• PROBLEM TO WORK ON
Every line from the one containing "Screen dimensions: 1148x1059" to the end of the records below should be returned exactly; pictures are to be dropped.

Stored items
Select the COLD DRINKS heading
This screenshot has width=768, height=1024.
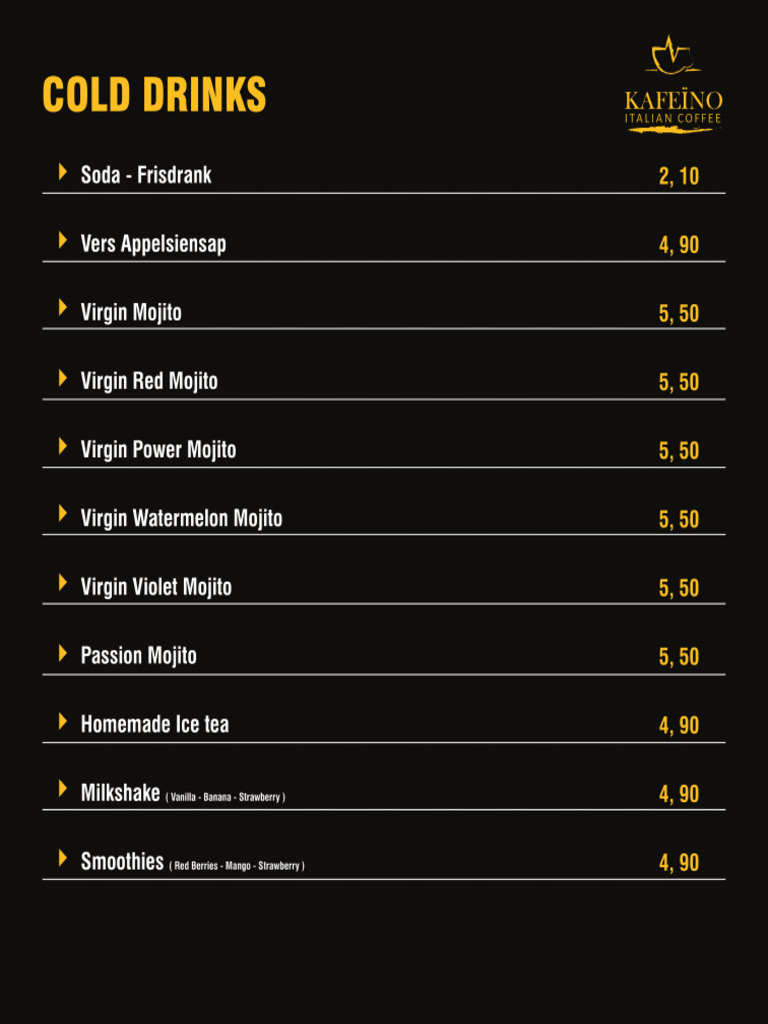pyautogui.click(x=154, y=95)
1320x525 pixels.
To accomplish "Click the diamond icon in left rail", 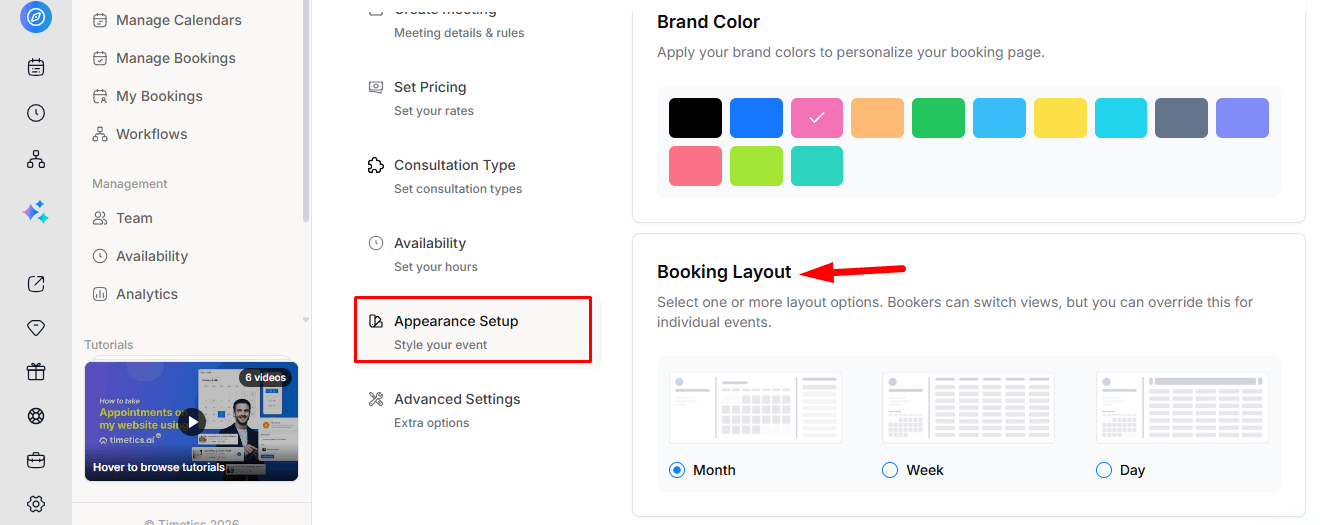I will click(36, 328).
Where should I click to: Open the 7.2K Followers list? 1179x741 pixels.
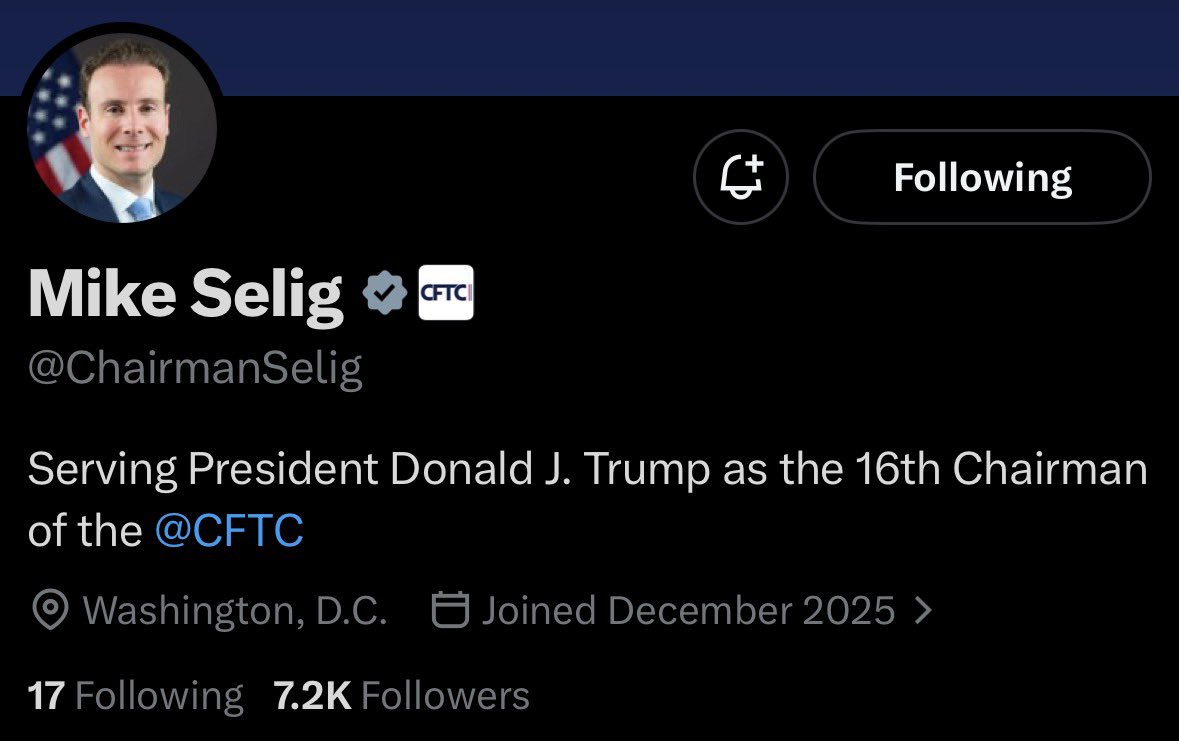click(x=401, y=696)
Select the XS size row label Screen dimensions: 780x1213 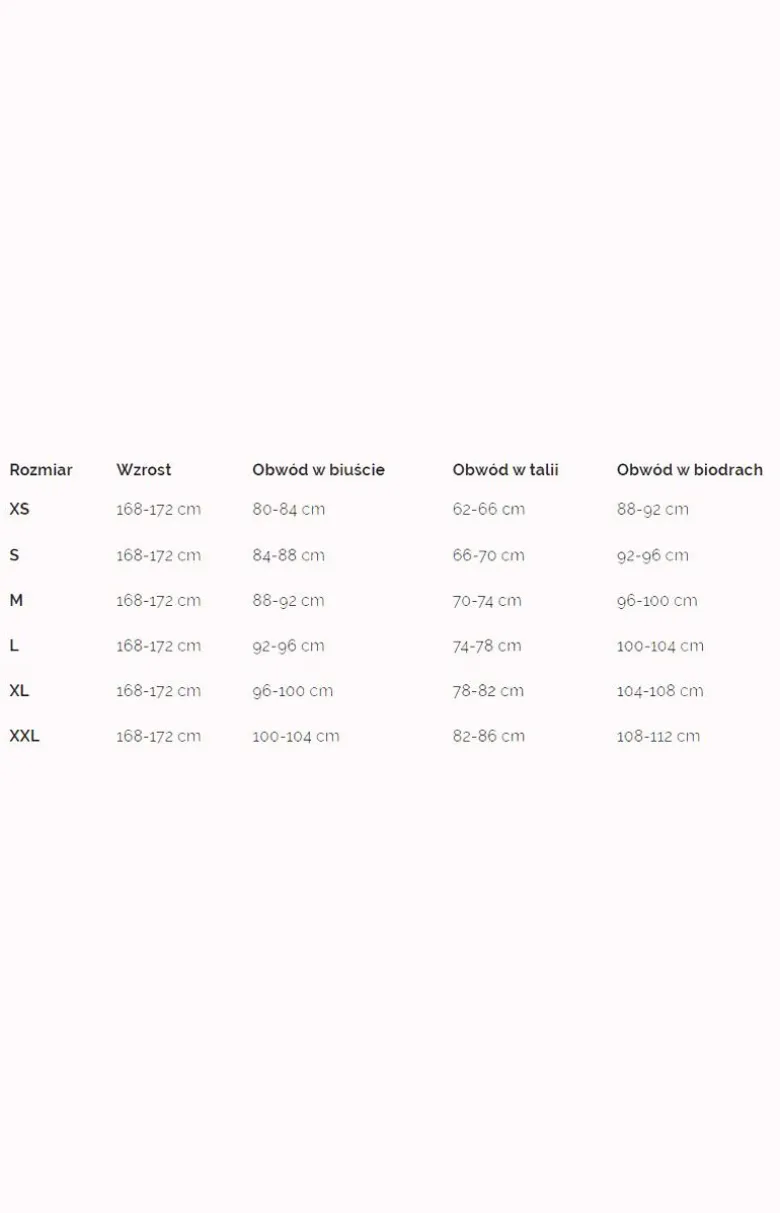coord(19,509)
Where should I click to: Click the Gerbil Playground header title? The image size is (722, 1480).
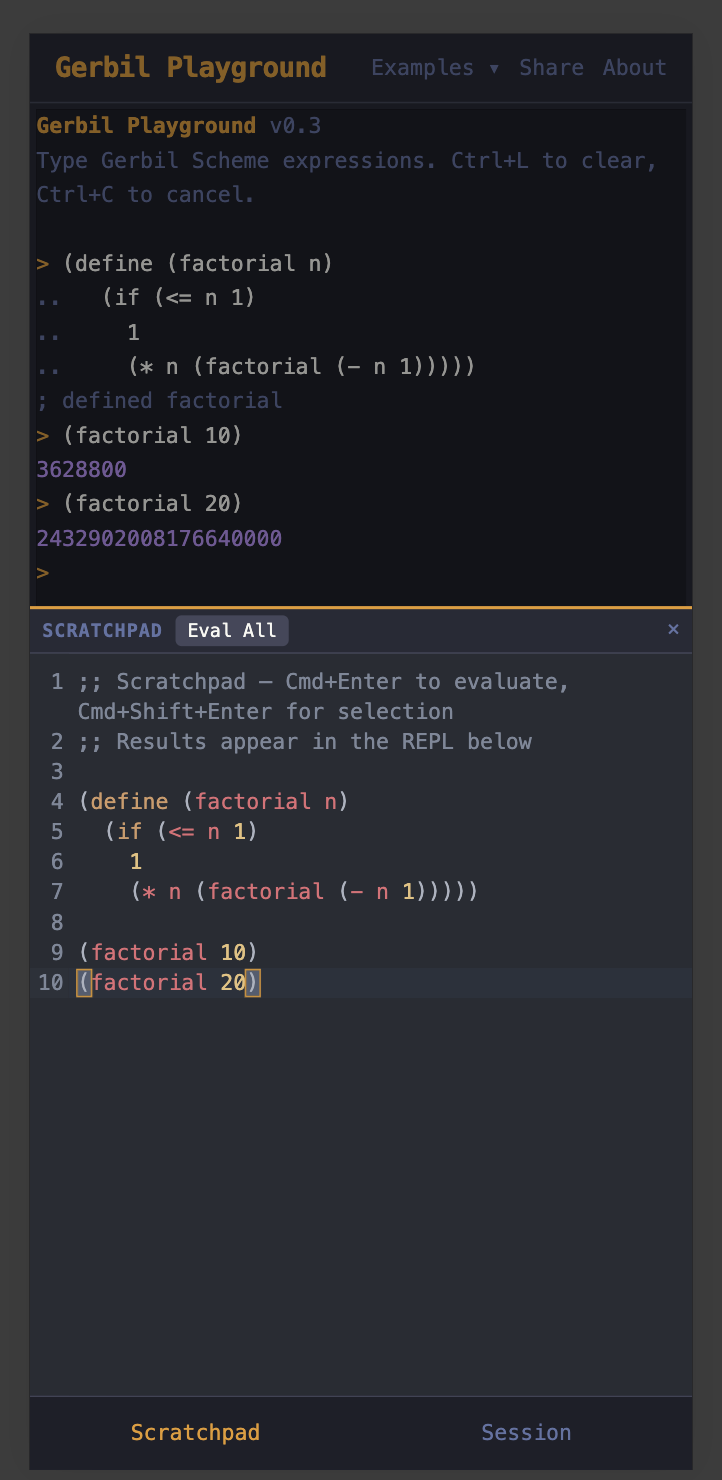click(x=191, y=68)
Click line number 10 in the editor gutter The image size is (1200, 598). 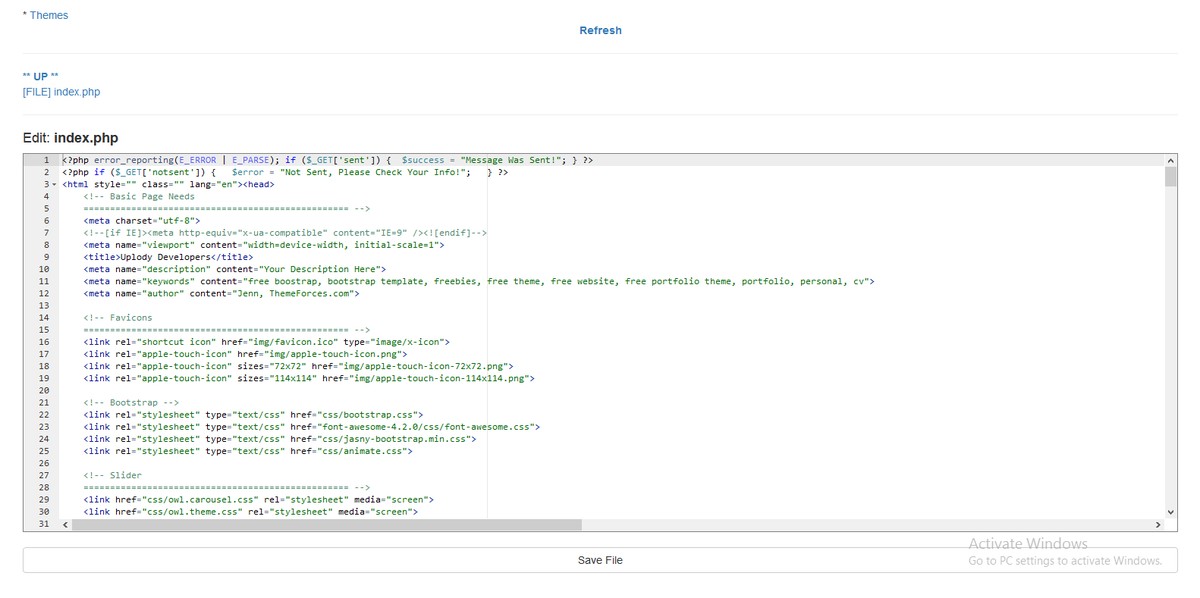[44, 268]
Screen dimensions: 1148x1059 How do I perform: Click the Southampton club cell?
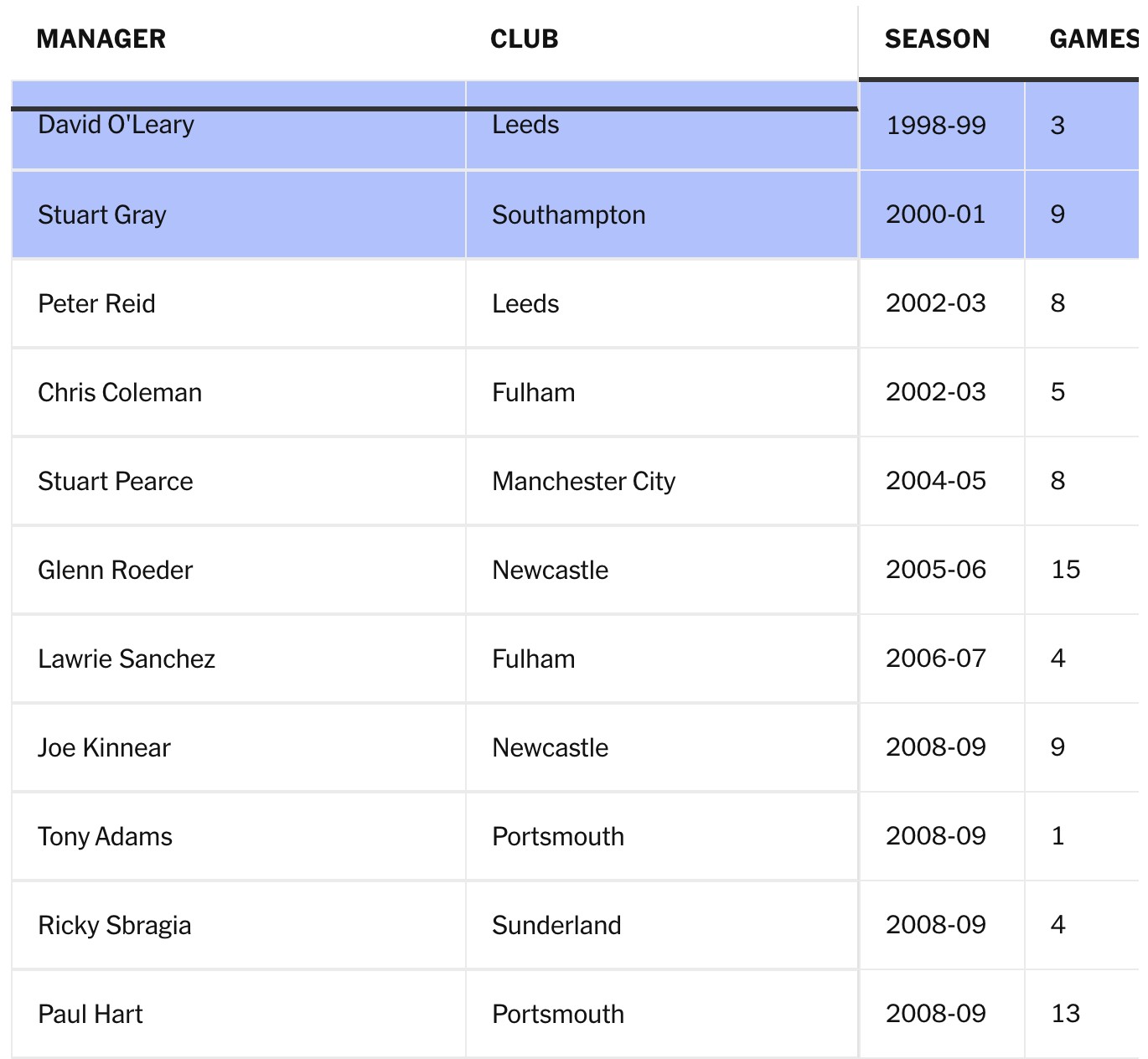click(x=569, y=215)
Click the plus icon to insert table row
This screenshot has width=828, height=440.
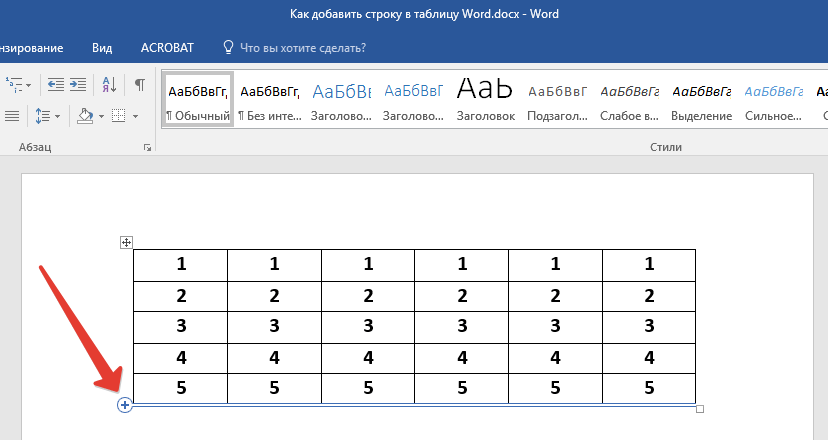point(124,404)
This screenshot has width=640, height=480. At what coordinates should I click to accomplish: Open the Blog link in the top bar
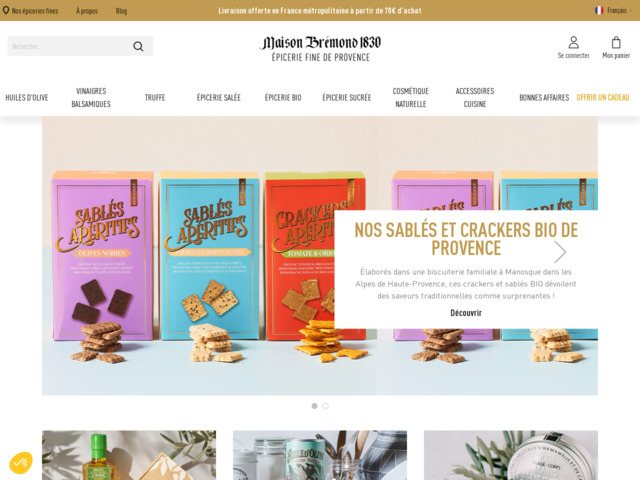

• EXERCISE RESPONSE
Screen dimensions: 1148x1059 How do I perform: Click the Southampton club cell?
click(x=569, y=215)
Click the plus icon to insert table row
This screenshot has width=828, height=440.
point(124,404)
This screenshot has width=640, height=480. At what coordinates should I click to accomplish: Open the Blog link in the top bar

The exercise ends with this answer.